## [PROBLEMA CURTO 1]
Altere nos registros as linhas que vão da linha com "Task: Click the Dell multi-core score 36459" até a linha com "pos(164,249)", trocando "Dell" por "Lenovo" sem mudar mais nada. Apresente só essas linhas e deixe as imagens de fora da resposta.

## [TRECHO DO DOCUMENTO]
+-------+
Ataques a tiros em duas mesquitas na cidade de Christchurch, na Nova Zelândia, deixaram 51 mortos nesta sexta-feira (15, noite de quinta no Brasil), e ao menos 42 feridos por disparos, inclusive crianças.

O massacre foi transmitido ao vivo durante 17 minutos pelo atirador na internet, que publicou um manifesto após o ataque, no qual chamou imigrantes de "invasores".

Testemunhas afirmaram que por volta das 13h40 local (21h40 de quinta no horário de Brasília) um homem branco vestido com trajes militares invadiu a mesquita Al Noor, no centro da cidade, e começou a atirar.  Uma delas disse que o atirador era branco, loiro e usava capacete e colete à prova de balas.

Pessoas que estavam no local afirmaram que tiveram que sair correndo para escapar dos ataques, muitos descalços —é costume tirar os sapatos dentro da mesquita. Sexta-feira é quando os templos costumam estar mais cheios, por ser um dia especial de orações para os muçulmanos.

As testemunhas descreveram ao jornal local New Zealand Herald um cenário com muito sangue e com diversos corpos espalhados pelo chão.
+-------+
## [PROBLEMA CURTO 2]
Dê continuidade ao texto sobre os ataques às mesquitas de Christchurch a partir da última frase apresentada.
+-------+
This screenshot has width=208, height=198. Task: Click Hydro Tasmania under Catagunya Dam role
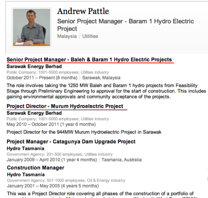26,148
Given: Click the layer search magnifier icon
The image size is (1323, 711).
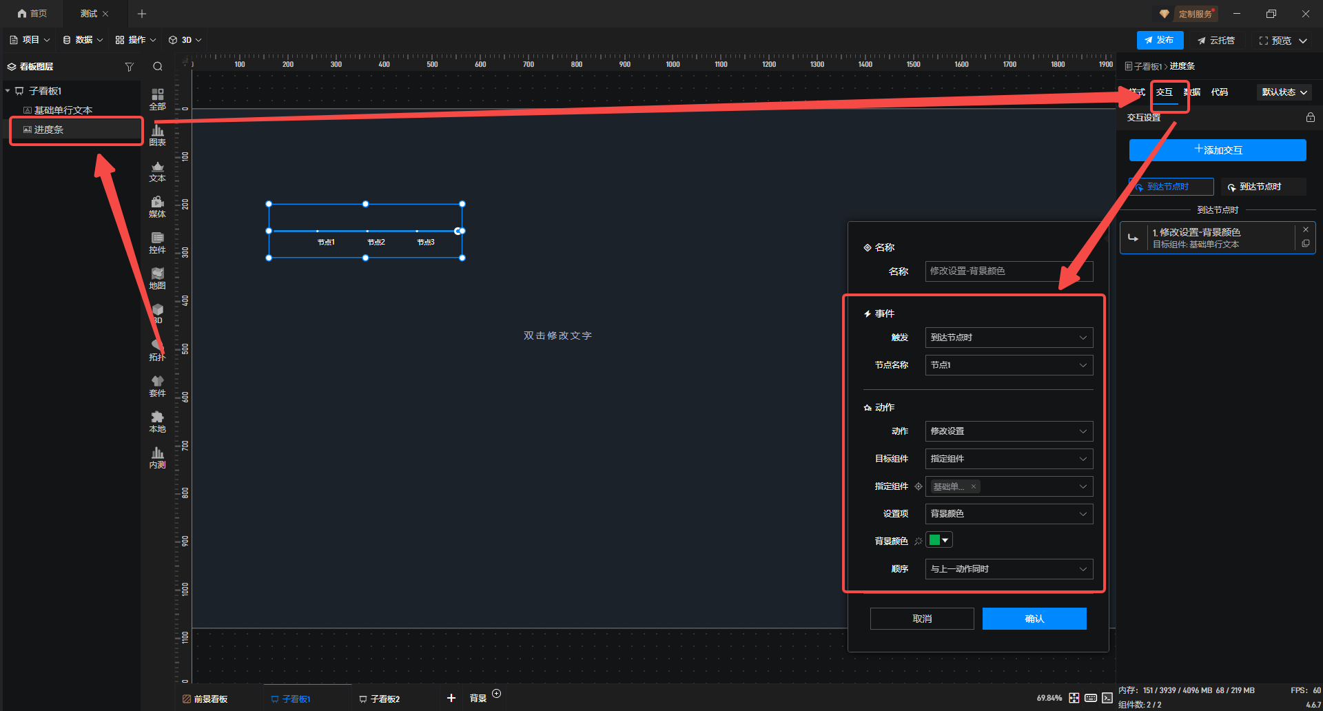Looking at the screenshot, I should (x=158, y=67).
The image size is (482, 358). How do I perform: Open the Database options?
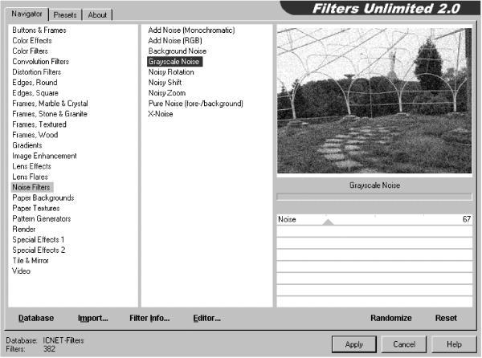(36, 318)
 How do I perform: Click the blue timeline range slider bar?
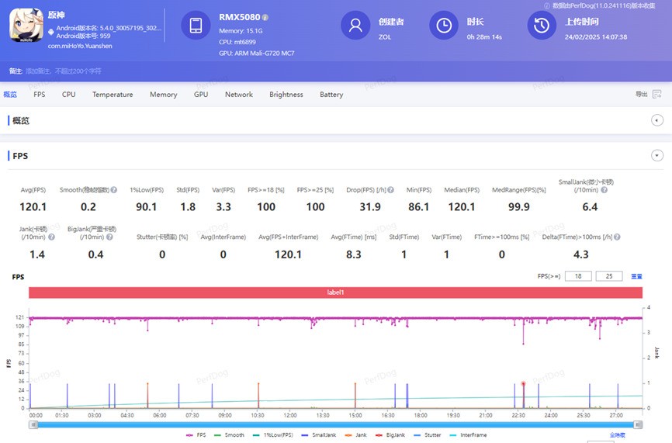coord(335,424)
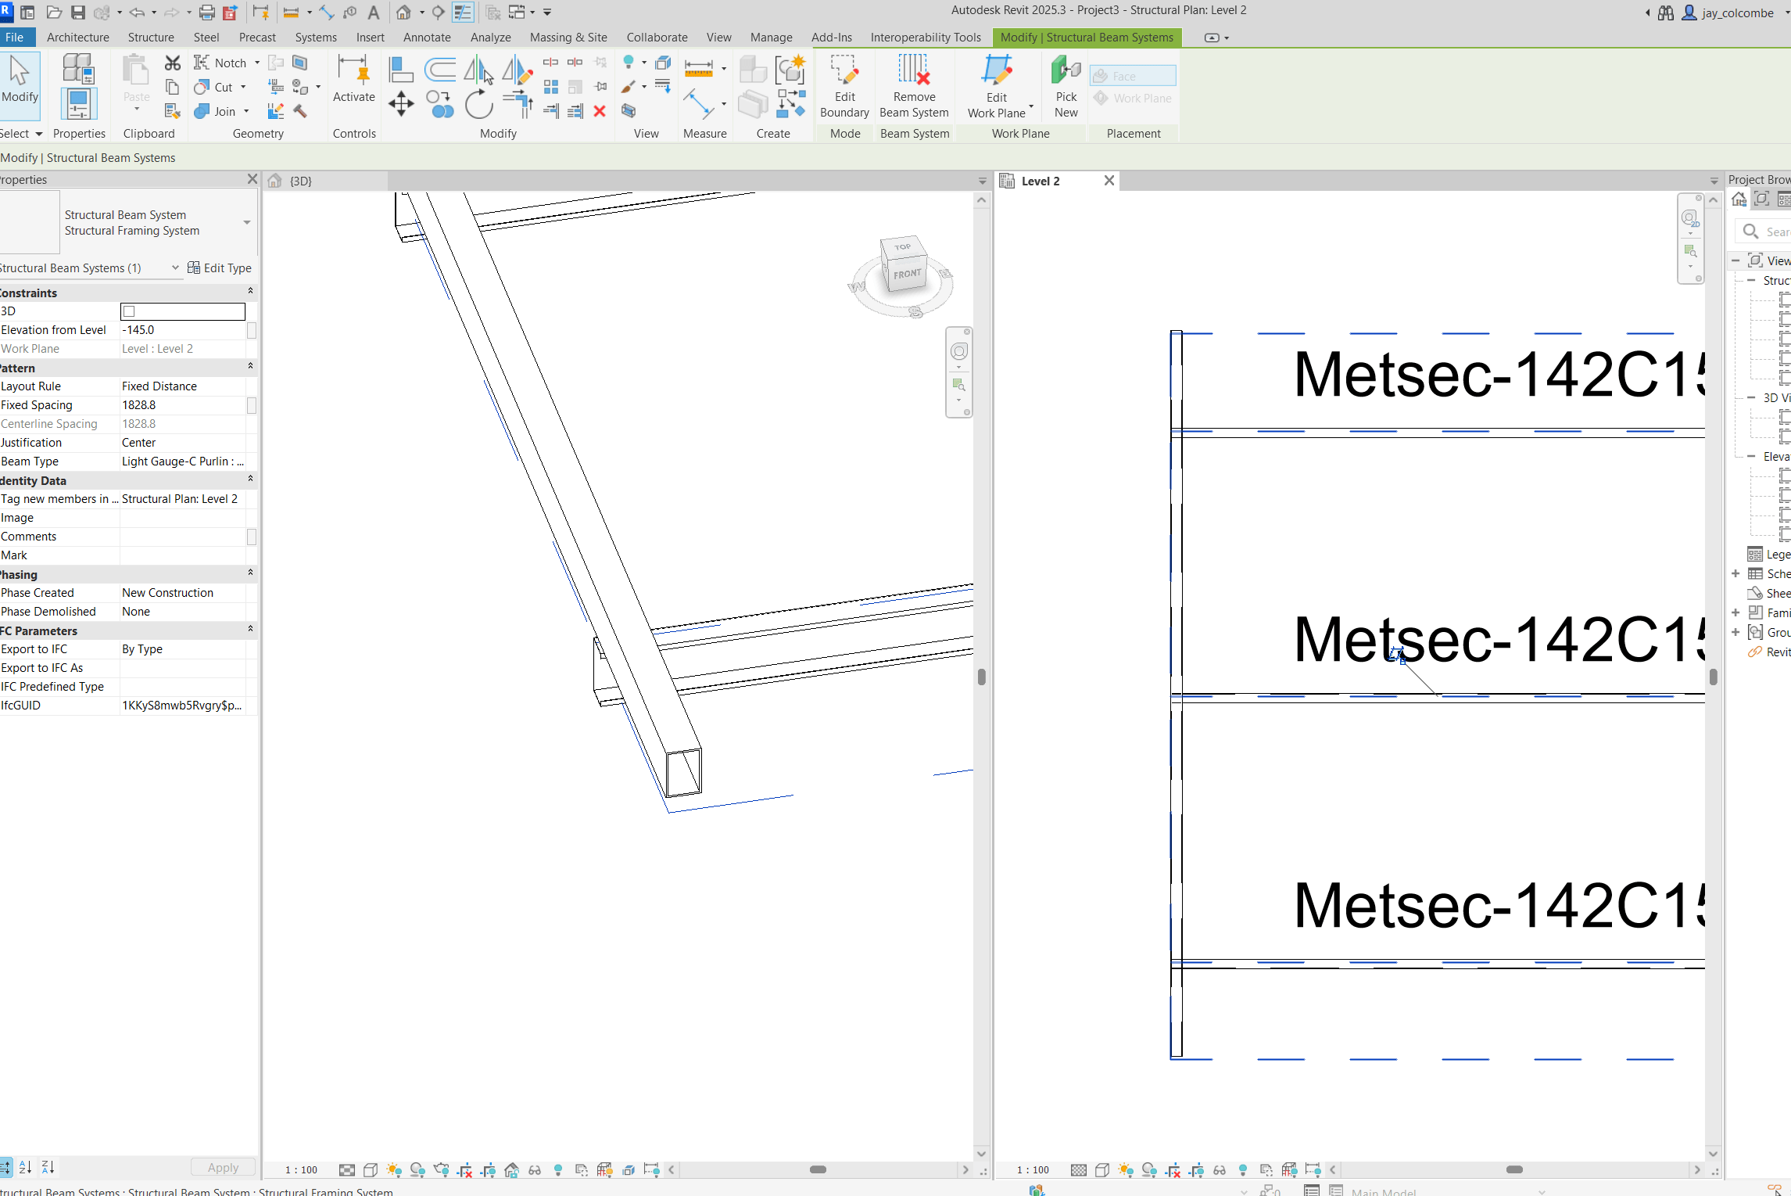Collapse the Constraints properties section
The image size is (1791, 1196).
click(x=250, y=291)
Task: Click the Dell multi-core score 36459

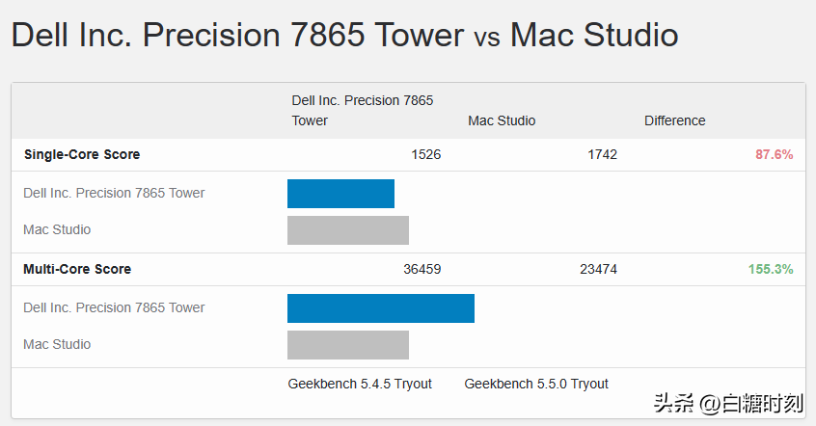Action: point(422,269)
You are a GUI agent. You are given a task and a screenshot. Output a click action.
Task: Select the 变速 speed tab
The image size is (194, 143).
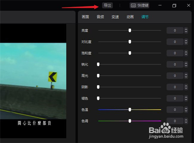coord(115,17)
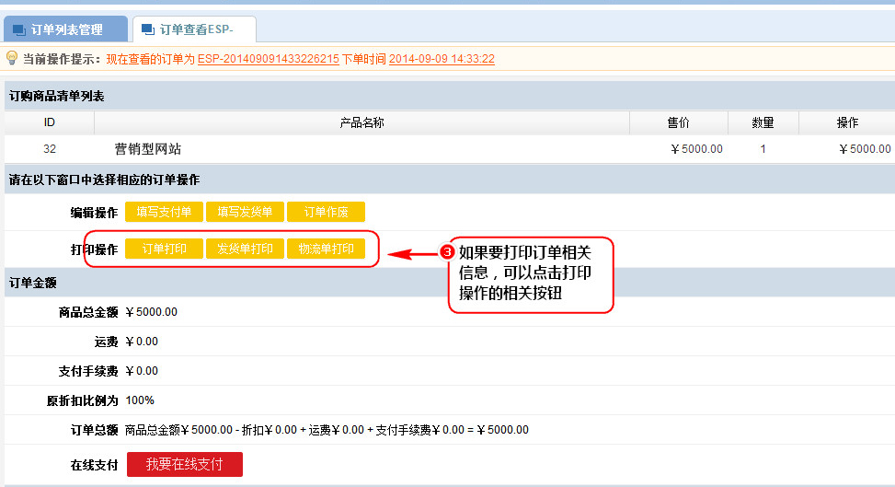Print the order with 订单打印

pos(164,249)
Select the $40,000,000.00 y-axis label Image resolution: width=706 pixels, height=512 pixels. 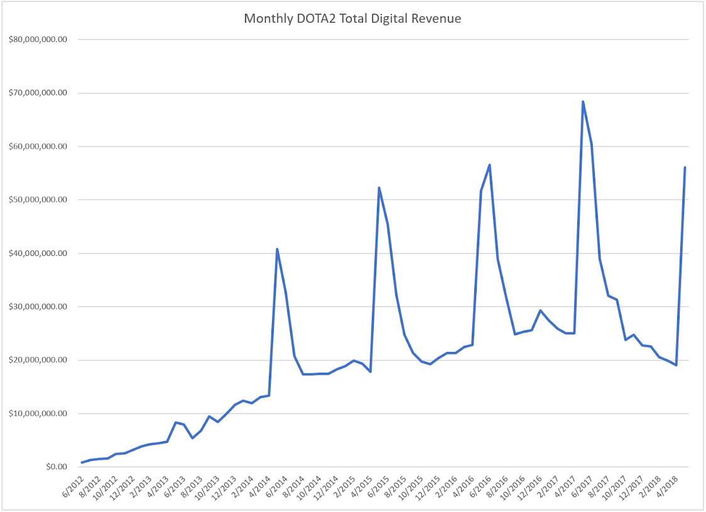click(38, 253)
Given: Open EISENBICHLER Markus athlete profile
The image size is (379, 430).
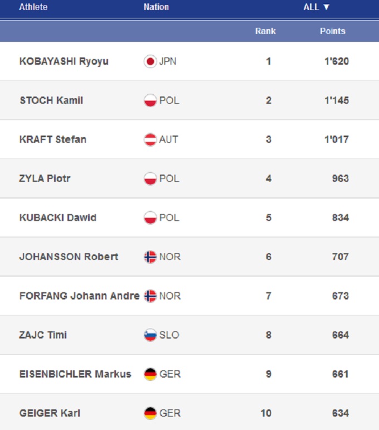Looking at the screenshot, I should click(x=75, y=374).
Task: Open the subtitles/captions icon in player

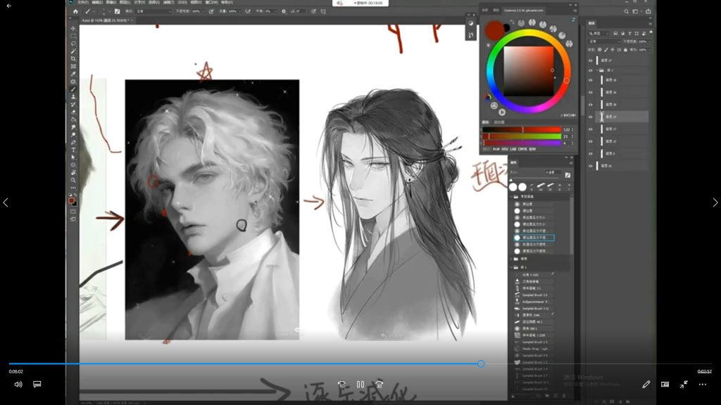Action: click(37, 385)
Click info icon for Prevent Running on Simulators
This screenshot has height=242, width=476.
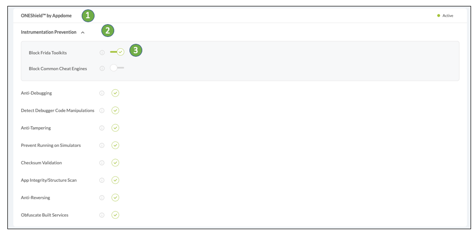tap(102, 145)
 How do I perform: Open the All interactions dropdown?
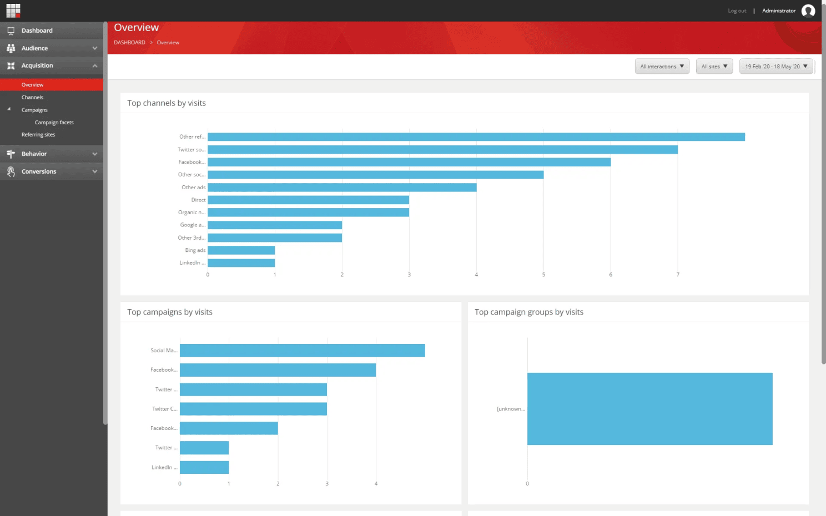[662, 66]
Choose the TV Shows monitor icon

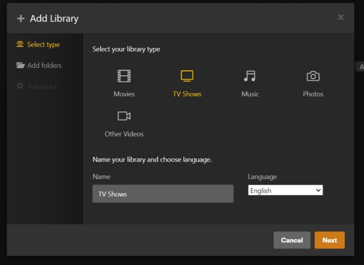click(x=187, y=76)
+-------+
## [RESPOSTA 1]
Task: Click the Lenovo multi-core score 36459

Action: point(422,269)
You are a GUI agent. You are given a task and a screenshot. Output a click action.
Task: Select the 变速 speed tab
The image size is (194, 143).
coord(115,17)
Print the order with 订单打印

pos(164,249)

## [RESPOSTA 2]
Presente no local no momento de ataque, Ramzan Ali disse à emissora local TVNZ que viu um homem ser atingido pelos tiros. "Eu só pensava que ele precisava ficar sem balas", declarou ele. "O que eu fiz foi basicamente esperar e rezar. Deus, por favor, acabe com a munição dele."

O atirador percorreu todas as salas do local, disparando contra os frequentadores, que tentavam fugir. Mais de 200 pessoas estavam no local no momento que os tiros começaram, incluindo um time de críquete de Bangladesh, que conseguiu escapar.

 Uma delas foi Farid Ahmed, que usa cadeiras de rodas e participava da celebração no local. 

"Todo mundo estava instalado, estava tudo calmo, tranquilo, sossegado, como costuma ser. Quando o imã começa a falar, todo mundo fica em silêncio, você pode ouvir um alfinete caindo", afirmou ele à Radio  New Zealand

"Mas, de repente, começou o tiroteio. Começou no salão principal. O atirador deve ter entrado pelo corredor principal. E eu estava no salão lateral, então não vi quem estava atirando. Mas vi que algumas pessoas estavam fugindo, passando pelo cômodo onde eu estava. Também vi algumas pessoas sangrando e mancando", completou ele.  

Depois do ataque a primeira mesquita, houve tiros no centro islâmico Linwood. Não há confirmação de que um mesmo atirador tenha agido nos dois lugares.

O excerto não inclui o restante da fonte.